> **WHAT YOU NEED TO DO**
From the line that contains "Click the disabled Modifier... button" to the last line of the data below, transcribe every line exactly. Do not include the pictures.

> **TASK INPUT**

⟨

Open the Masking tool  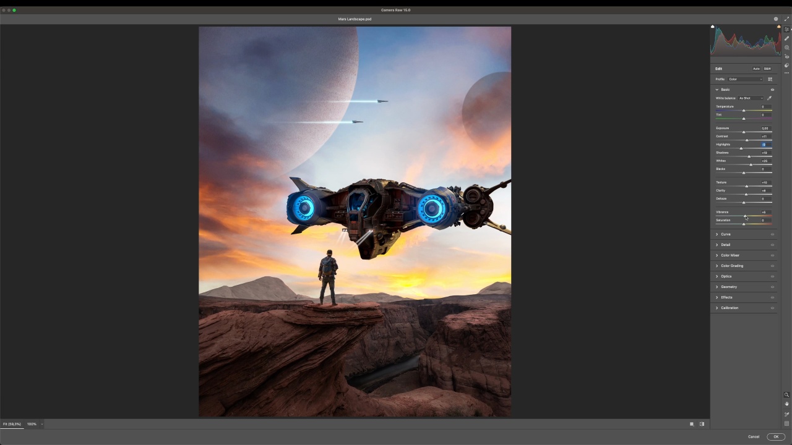[786, 48]
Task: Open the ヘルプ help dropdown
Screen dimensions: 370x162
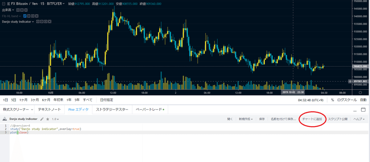Action: coord(359,119)
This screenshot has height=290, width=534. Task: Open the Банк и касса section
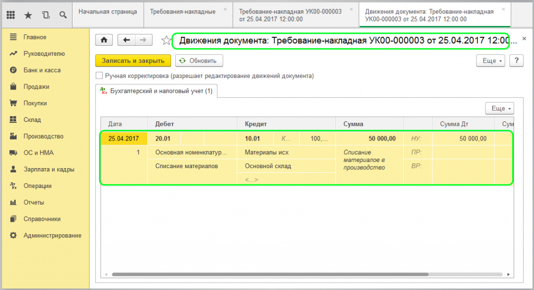point(42,70)
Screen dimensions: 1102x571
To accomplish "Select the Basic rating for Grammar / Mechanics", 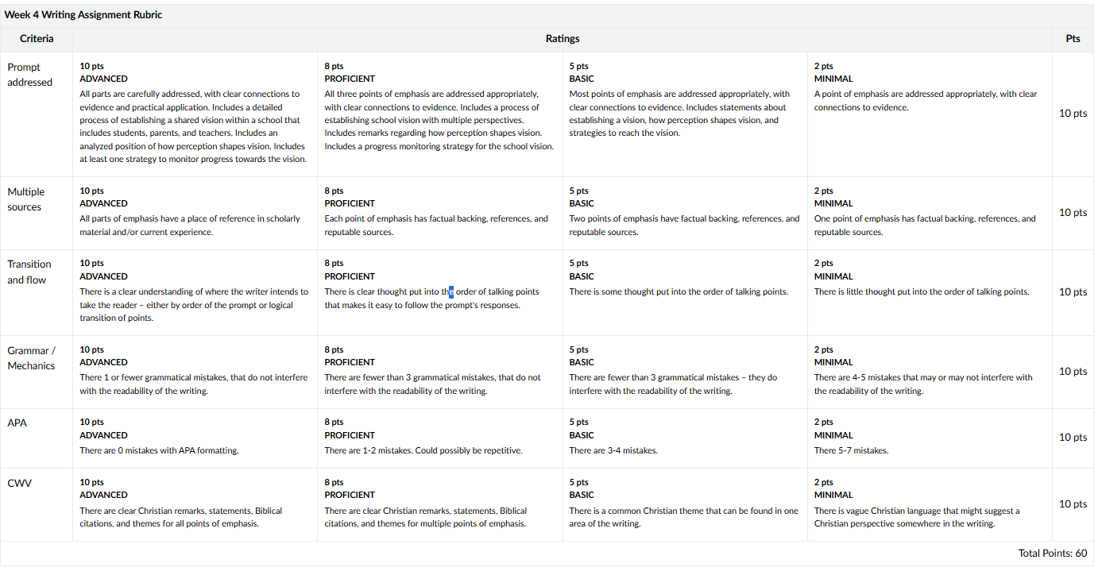I will pyautogui.click(x=685, y=372).
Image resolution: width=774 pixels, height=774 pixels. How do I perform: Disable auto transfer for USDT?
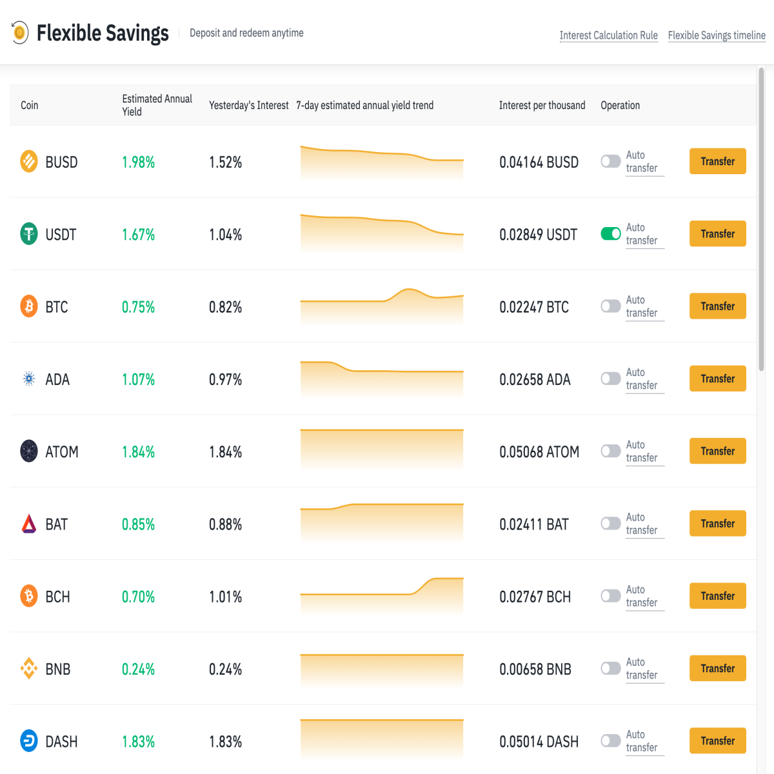(611, 233)
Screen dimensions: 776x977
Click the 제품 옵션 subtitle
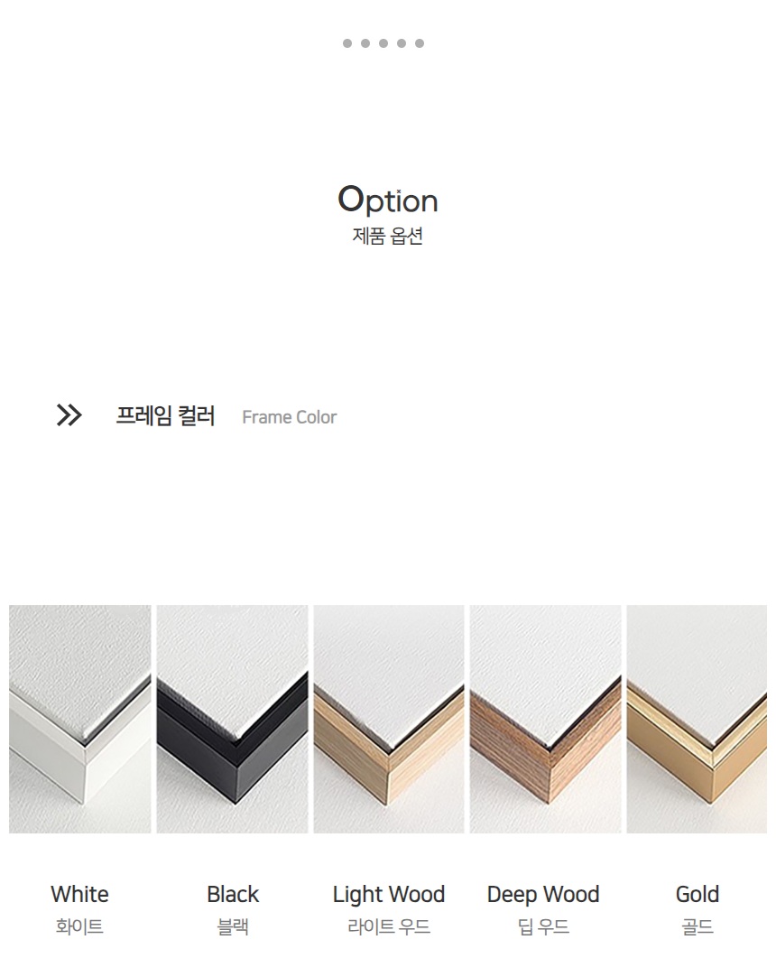point(388,237)
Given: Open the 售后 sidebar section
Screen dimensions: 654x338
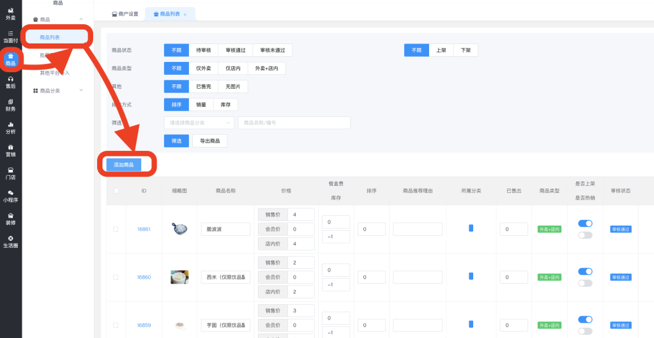Looking at the screenshot, I should point(10,82).
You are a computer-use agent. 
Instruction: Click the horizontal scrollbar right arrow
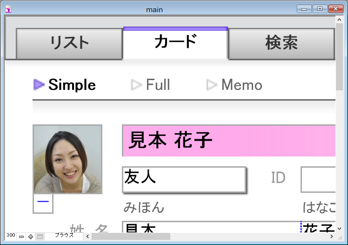point(332,237)
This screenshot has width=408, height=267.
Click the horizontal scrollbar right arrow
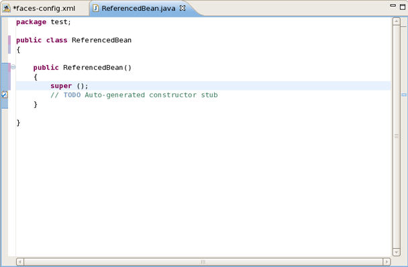(387, 262)
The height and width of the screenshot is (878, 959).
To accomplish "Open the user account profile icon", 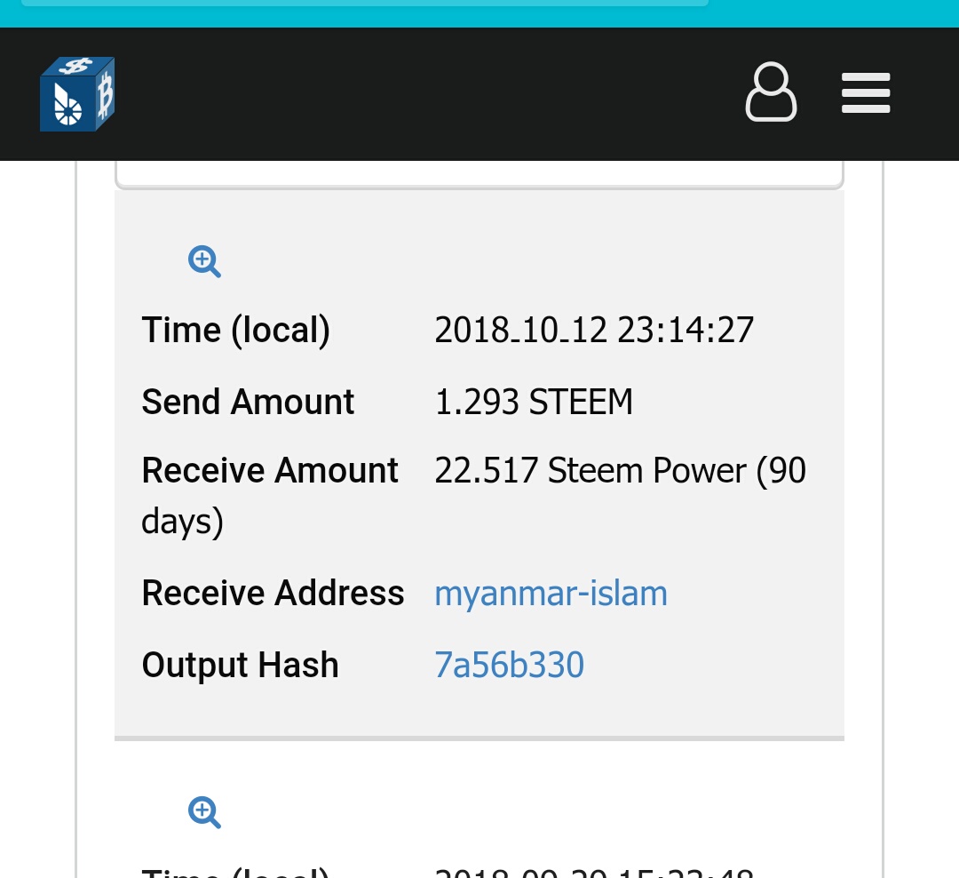I will tap(771, 92).
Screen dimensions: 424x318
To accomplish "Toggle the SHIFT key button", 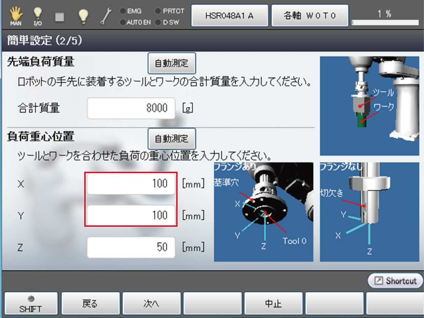I will point(31,304).
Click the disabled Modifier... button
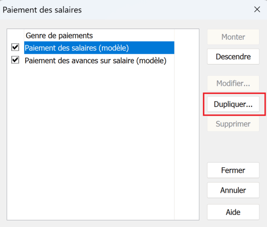267x227 pixels. 233,83

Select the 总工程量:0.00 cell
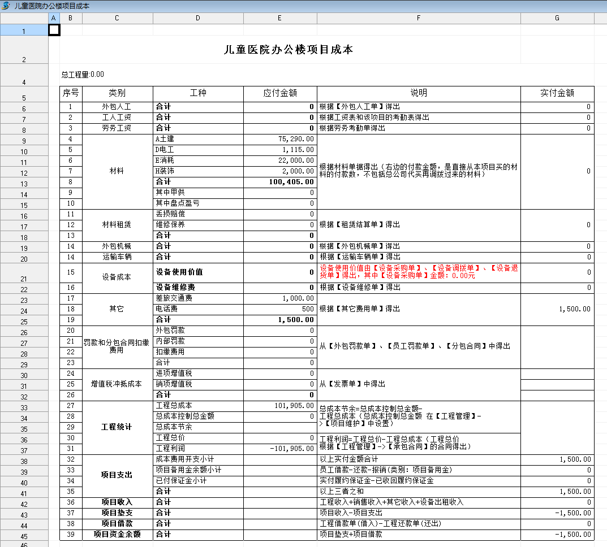(83, 75)
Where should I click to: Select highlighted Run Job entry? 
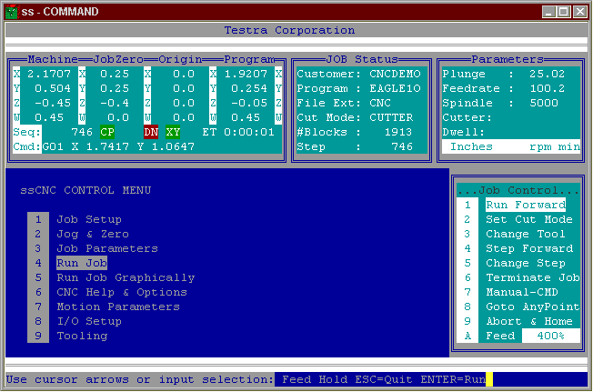pos(81,263)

⟩

> **OUTPUT BELOW**
Click the disabled Modifier... button
267x227 pixels. 233,83

Select the 总工程量:0.00 cell
(83, 75)
Where should I click to: Select highlighted Run Job entry? 
pos(81,263)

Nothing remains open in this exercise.